MojoMoon · 29/01/2022 01:16

Been out to dinner and pub with friends. Taxi home at 12.30

Might slightly regret it at 7am but overall seeing my friends is well worth it and is what life is about - human connection

joysmoy66 · 29/01/2022 01:20

5years-yep that's what he said. He wanted to apologise to her. Not me. Our youngest broke his little heart 18months or so ago when his dad left. He was pacing the house for hours crying, came back,had counselling,now this. I'm dreading tomorrow when he breaks the news to them. Selfish arsehole. We have been great-sleeping together and making plans. Now I find this out AGAIN.I'm not repeating this cycle anymore as hard as it is. I've not read the thread I'm afraid I was just so upset about it all and saw this thread while he's bloody SNORING!!! And just wanted to get it off my chest.
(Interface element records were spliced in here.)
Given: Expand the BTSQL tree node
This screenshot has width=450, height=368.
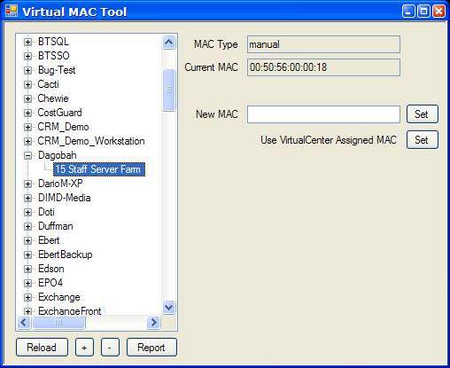Looking at the screenshot, I should pos(27,42).
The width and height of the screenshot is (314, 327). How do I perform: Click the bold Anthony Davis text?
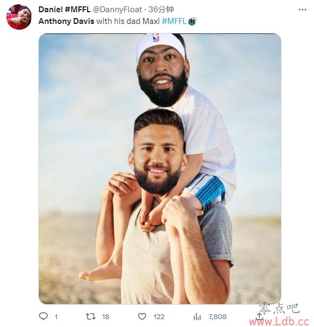(67, 21)
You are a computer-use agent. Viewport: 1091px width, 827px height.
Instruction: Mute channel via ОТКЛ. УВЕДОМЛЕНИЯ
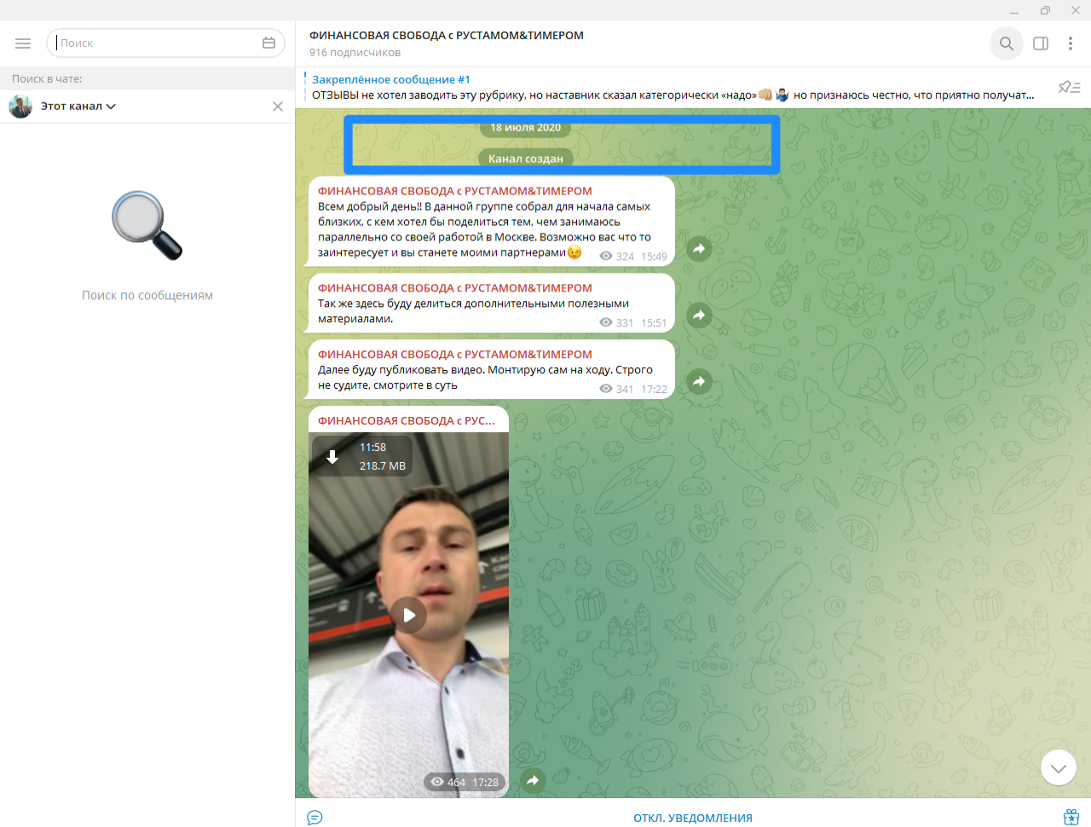(x=692, y=817)
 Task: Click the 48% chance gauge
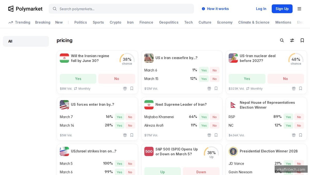pos(296,59)
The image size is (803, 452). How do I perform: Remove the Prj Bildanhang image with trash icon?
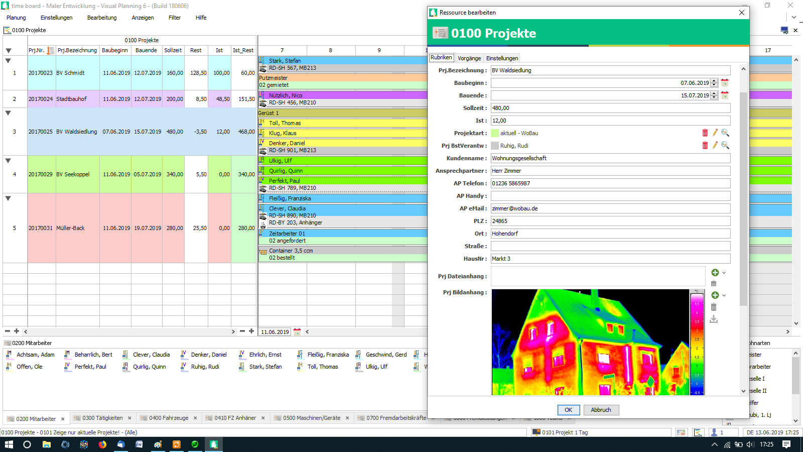pyautogui.click(x=714, y=307)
Thank you for listening and understanding x

Couchpotato3 · 29/01/2022 01:21

Had physio on my shoulder today and I can move it a bit more than before. Keep having one more go to push it a bit further and making it hurt more.

I've been reading War and Peace (my project for this year is to clear my enormous pile of books that I have been accumulating and not reading for the last 25 years.) I've got less than 100 pages to go, but can't keep going any longer.

Overheated due to nice cosy nightie that I don't want to take off and Velcro cat who wants to sit on my chest.

Had a hissy fit this morning and chucked all my toys out of the pram. Still thinking about it (I put a rocket under some work colleagues, which was necessary and produced the desired result but the overall situation is still a worry).

That's me...

RobotValkyrie · 29/01/2022 01:37

Sorry for anyone here having a hard time.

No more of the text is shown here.